Papapapaeoeoeo… Café Tacvba puso a danzar a todo el Auditorio Nacional y qué buen recibimiento para su cumpleaños número 34.
La banda liderada por Rubén Albarrán es una de las más importantes del rock en español a nivel mundial y generaciones enteras crecimos con ella.
Café Tacvba nos ha acompañado por años, incluso de adolescentes enamorados cuando dedicábamos (o nos dedicaron) ‘Eres’.
Todo esto, además de la nostalgia, lo celebramos con una noche llena de luz y danzón en el Auditorio Nacional.
Café Tacvba presenta una noche inolvidable en el Auditorio Nacional
Con la vibra tan única que los caracteriza, la noche arrancó con ‘María’, una de las canciones que más los ha representado a lo largo de las últimas décadas.
El concierto de Café Tacvba fue un viaje en el tiempo, porque también sonaron canciones como ‘Diente de león’, ‘El metro’, ‘El ciclón’ y ‘Bar Tacuba’.
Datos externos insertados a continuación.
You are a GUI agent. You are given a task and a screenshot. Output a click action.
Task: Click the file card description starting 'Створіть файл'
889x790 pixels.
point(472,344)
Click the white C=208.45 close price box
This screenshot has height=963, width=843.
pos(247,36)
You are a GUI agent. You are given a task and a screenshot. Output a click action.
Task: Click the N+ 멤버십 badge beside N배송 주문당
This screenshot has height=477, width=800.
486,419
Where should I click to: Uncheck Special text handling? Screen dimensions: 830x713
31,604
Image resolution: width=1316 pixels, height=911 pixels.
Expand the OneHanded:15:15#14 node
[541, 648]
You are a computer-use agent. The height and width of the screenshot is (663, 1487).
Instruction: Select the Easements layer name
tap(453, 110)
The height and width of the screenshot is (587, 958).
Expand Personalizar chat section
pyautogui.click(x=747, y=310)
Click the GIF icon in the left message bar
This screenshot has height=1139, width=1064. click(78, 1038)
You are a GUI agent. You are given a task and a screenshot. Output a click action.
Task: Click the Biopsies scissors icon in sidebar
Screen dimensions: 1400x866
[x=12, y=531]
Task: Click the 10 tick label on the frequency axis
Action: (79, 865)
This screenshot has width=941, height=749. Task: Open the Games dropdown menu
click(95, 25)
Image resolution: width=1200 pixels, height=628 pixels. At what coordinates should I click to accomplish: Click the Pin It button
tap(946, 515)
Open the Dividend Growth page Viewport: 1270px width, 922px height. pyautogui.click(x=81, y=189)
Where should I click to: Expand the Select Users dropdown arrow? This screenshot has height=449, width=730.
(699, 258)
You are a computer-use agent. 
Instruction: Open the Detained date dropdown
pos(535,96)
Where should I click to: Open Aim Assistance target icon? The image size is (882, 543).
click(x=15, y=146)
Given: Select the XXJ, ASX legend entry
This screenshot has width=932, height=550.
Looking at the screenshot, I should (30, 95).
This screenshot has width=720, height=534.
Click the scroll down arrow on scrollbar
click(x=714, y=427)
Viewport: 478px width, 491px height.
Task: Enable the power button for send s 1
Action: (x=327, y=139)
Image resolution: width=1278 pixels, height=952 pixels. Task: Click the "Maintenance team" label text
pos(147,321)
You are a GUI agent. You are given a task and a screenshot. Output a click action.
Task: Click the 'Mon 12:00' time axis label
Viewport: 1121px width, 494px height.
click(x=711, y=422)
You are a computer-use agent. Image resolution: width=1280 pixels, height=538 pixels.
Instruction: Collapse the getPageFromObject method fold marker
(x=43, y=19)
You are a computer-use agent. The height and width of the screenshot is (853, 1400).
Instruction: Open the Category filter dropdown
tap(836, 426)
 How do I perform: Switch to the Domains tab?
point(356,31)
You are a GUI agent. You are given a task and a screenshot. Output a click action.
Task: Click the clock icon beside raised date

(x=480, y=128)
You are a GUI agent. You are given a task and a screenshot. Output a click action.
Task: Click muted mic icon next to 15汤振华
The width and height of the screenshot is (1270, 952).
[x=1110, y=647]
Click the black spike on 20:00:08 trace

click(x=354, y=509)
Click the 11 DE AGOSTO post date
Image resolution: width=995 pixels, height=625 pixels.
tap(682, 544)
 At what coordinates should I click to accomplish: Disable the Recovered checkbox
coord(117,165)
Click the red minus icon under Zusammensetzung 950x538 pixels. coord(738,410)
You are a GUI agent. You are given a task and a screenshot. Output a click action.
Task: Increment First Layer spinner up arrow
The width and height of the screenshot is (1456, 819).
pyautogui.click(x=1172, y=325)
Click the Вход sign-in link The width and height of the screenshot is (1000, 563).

Era una noche para bailar, así que era imposible que regresáramos a nuestro asiento porque, automáticamente, nuestros pies se movían de nuestro lugar, sobre todo al escuchar ‘Las flores’ y ‘La chica banda’.
El ritmo cambió de velocidad cuando escuchamos ‘La muerte chiquita’ y ‘Olita de altamar’, en este segundo tema Rubén aclaró que la letra está dedicada al agua que nos ayuda a sobrevivir todos los días, además de que dejó muy claro la importancia de cuidarla y protegerla.
Por supuesto que ‘La locomotora’ y ‘Las batallas’ también sonaron en esta celebración, así como ‘Esa noche’ y ‘Chilanga banda’ y quien no se sepa esta última canción, entonces no es mexicano que se respeta.
“Ya chole, chango, chilango…”
No nos pudimos contener las ganas de bailar al escuchar ‘Volver a comenzar’, la rola que nos ha motivado un montón de veces a empezar de cero… y lo sigue siendo. La energía optimista del Auditorio Nacional se respiraba y se podía casi casi tocar con las manos.
Café Tacvba también interpretó ‘El puñal y el corazón’, ‘El espacio’ y ‘Volcán’.

Rubén Albarrán no dejó de mostrarse agradecido con su público, mismo que le aplaudía cada una de las canciones que han representado al rock en español y, sobre todo, inspirando a la nueva generación de músicos.
La noche comenzó su fin y eso significaba una cosa, además de tristeza, la llegada de ‘Eres’ (quién no dedicó esta canción en la secundaria. Todos bien enamorados lo hicimos), por supuesto que ‘El baile y el salón’ con su clásico papapapaeoeo y, finalmente, ‘Ojalá que llueva café’ para cerrar con broche de oro con una buena zapateada.
Sin duda, Café Tacvba nos regaló una noche llena de muchos recuerdos, danzón, buena vibra, amor y, lo más importante, la recarga de energía de la música.
Porque la música siempre será nuestra cargador en la vida y Café Tacvba sabe muy bien de lo que hablamos, ellos son especialistas en recargarnos de energía.